Note: Our Samsung UE55D8000 review sample was calibrated using Calman Professional, the industry-leading video calibration software.
The default “Standard” picture mode on the Samsung UE55D8000 is blue-tinted and overly saturated. We switched to “Movie” mode, and then made some more changes in order to shut off unwanted processing and gain access to the most untouched image. These included shutting off Noise Reduction filters (the ones we’re allowed to shut off, that is – more on that later), configuring the [Motion Plus] system in a way that stopped it from generating false motion, and using the remote control’s “P.SIZE” button to select “Just Scan” in order to disable overscan (cropping of the picture edges) whenever this option was available.
2D Mode Greyscale
|Pre-calibration RGB tracking and delta errors (dEs)|
The UE55D8000′s best effort at an accurate preset mode measured as being somewhat red-tinted. Speaking honestly, we didn’t feel the quality was obviously lacking, although the effects of the overly blue-tinted 10% stimulus area (a very common issue with LCD TV displays) were quite easy to spot with dark material that we were familiar with.
|Post-calibration RGB tracking and dEs in [Movie] mode|
We first used the 2-point White Balance menu, and then enabled and adjusted the 10-point mode to flatten out remaining dips and spikes in the RGB Tracking Chart. Delta Errors (dEs) measured under 1 in most circumstances, and under 3 in all circumstances, meaning that the Samsung UE55D8000 produces an essentially perfect consistency of grey, all the way from the darkest to the brightest shades. This is an excellent result, and one that we’re becoming used to seeing on HDTV sets equipped with 10-point White Balance configuration options.
|Gamma curve in [Movie] mode||Corresponding gamma tracking|
In its pre-calibrated state, the “Movie” mode’s Gamma tracked at around 2.5, meaning that it produced a rich-looking picture with subdued shadow detailing, which is a recommendable situation for viewing in dark rooms. To maintain consistency with our other reviews, and to calibrate with a standard “living room” type environment in mind (that is, with some ambient light present), we aimed for a Gamma of 2.2 instead.
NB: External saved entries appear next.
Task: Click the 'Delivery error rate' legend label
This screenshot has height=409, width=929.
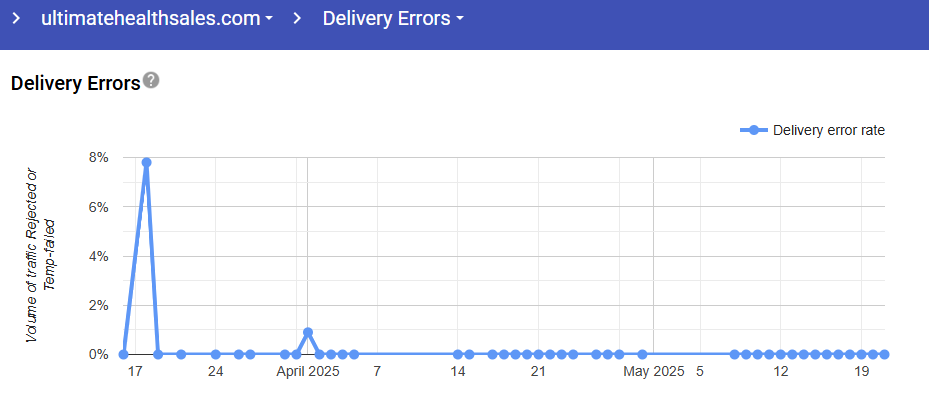Action: pyautogui.click(x=828, y=130)
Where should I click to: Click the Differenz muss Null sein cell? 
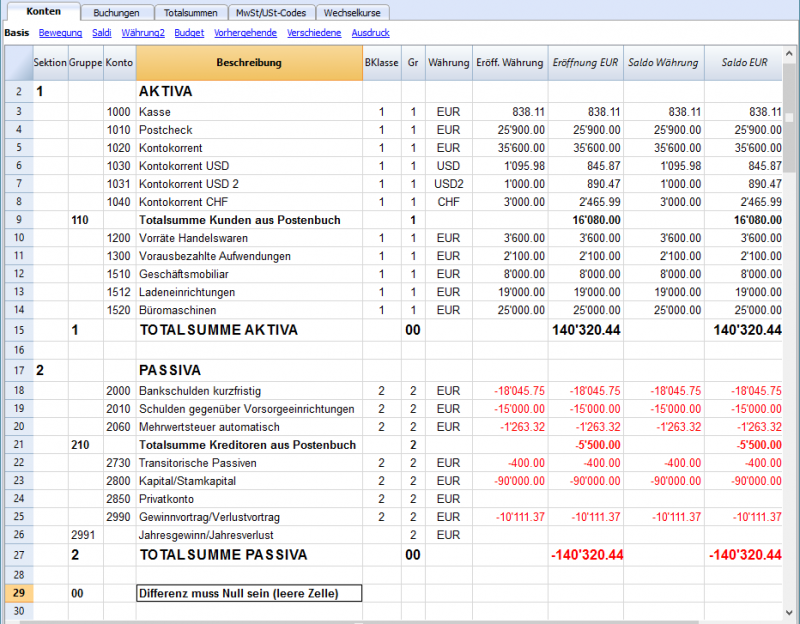pyautogui.click(x=249, y=593)
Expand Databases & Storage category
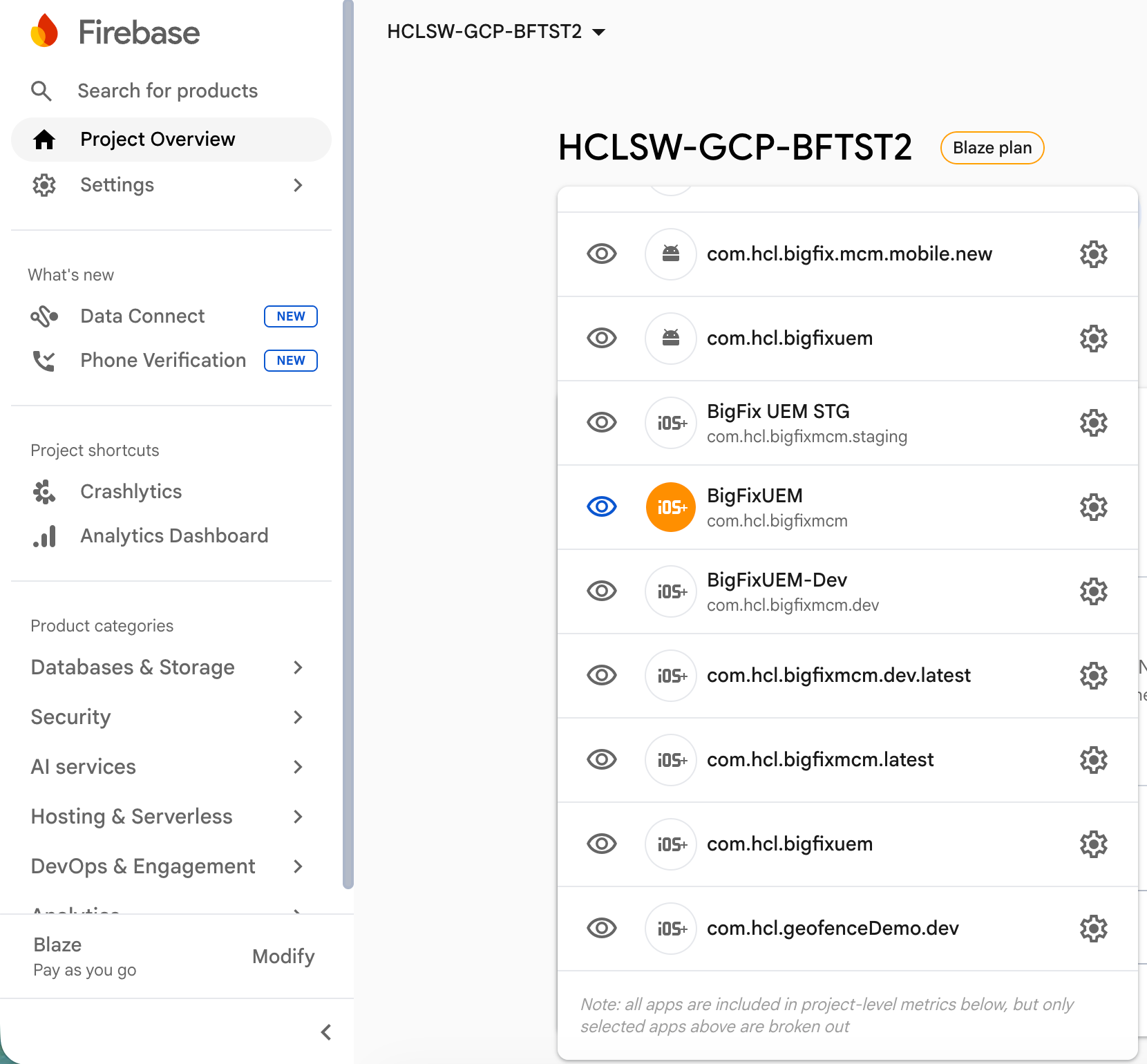Image resolution: width=1147 pixels, height=1064 pixels. [x=168, y=667]
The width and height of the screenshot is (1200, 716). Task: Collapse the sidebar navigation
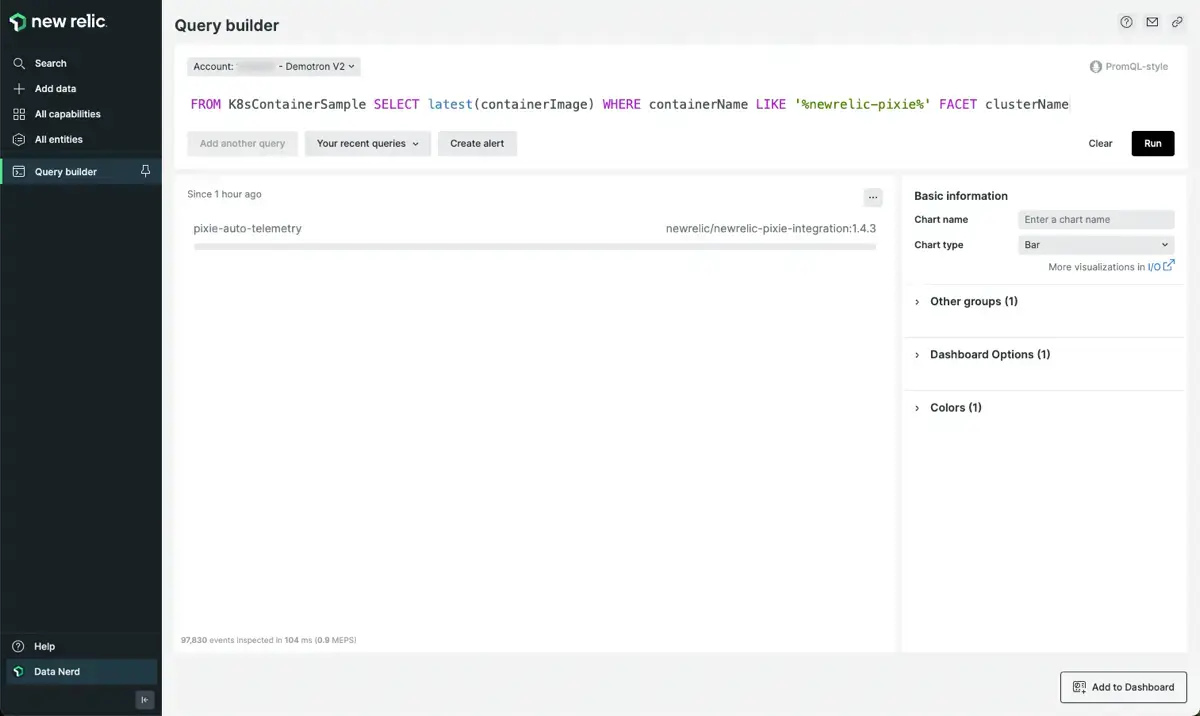coord(145,700)
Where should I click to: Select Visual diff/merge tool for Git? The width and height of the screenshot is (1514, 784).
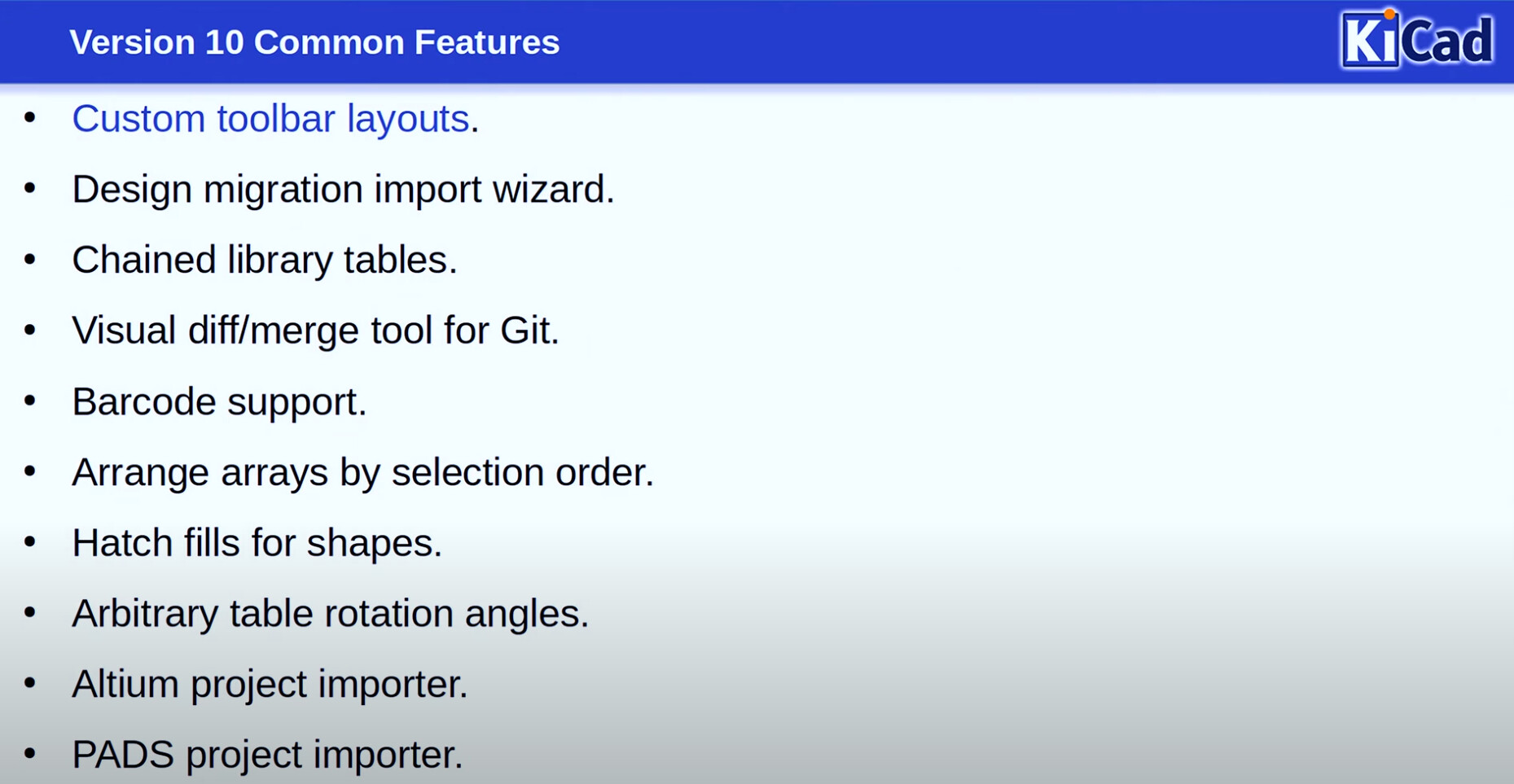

First, we used the Samsung D8000′s dedicated [Gamma] control and measured to find out which of the seven options was closest to what we wanted. Then, we used the 10-point White Balance menu until the Gamma Tracking chart displayed without peaks and dips. For all ten stimulus levels, we first equalised the amount of Red, Green and Blue being mixed to create grey. Then, we either raised or lowered all three of the controls together in order to influence Gamma Tracking. The result is absolutely excellent, with the nearly ruler-flat 2.2 Gamma producing a very believable picture. In practice, however, the luminance output of the middle of the screen is different to the sides of the panel, which are somewhat lighter and show more shadow detail – a common state of affairs for large LCD screens.
2D Mode Colour
The out-of-the-box colour performance on the UE55D8000 was already very good indeed, but we used this HDTV’s Colour Management controls (Samsung calls them “Colour Space”) to bring things closer to perfection:
|Post-calibration CIE chart with reference to HD Rec.709|
|Post-calibration colour luminance (coloured bars = targets; black bars = measured values)|
The only real issue worth pointing out is the Samsung UE55D8000′s inability to fully saturate Blue. This is not really obvious without intimate knowledge of the content being viewed, or without a perfect comparison display. All of the other colours were as visibly perfect as we could hope for in terms of both chromaticity and luminance, meaning that colour appeared realistic and not overblown. We’re happy to see that an improvement has been made on the 2010 models, which also had difficulty in producing a fully saturated Red.
3D Mode Greyscale
|3D Pre-calibration RGB tracking and delta errors (dEs)|
During our subjective viewing assessment of the Samsung D8000′s 3D mode, we were quite surprised at how natural the image looked. When we measured Greyscale tracking through the supplied 3D glasses, we soon saw why: although there was still too much Green getting to our eyes and giving the picture a slight tint, the Greyscale tracking exhibited by the UE55D8000 was incredibly linear. This meant that in spite of the green tint (which is likely caused by the individual 3D glasses we were using during the review), its consistent nature made it much easier to ignore.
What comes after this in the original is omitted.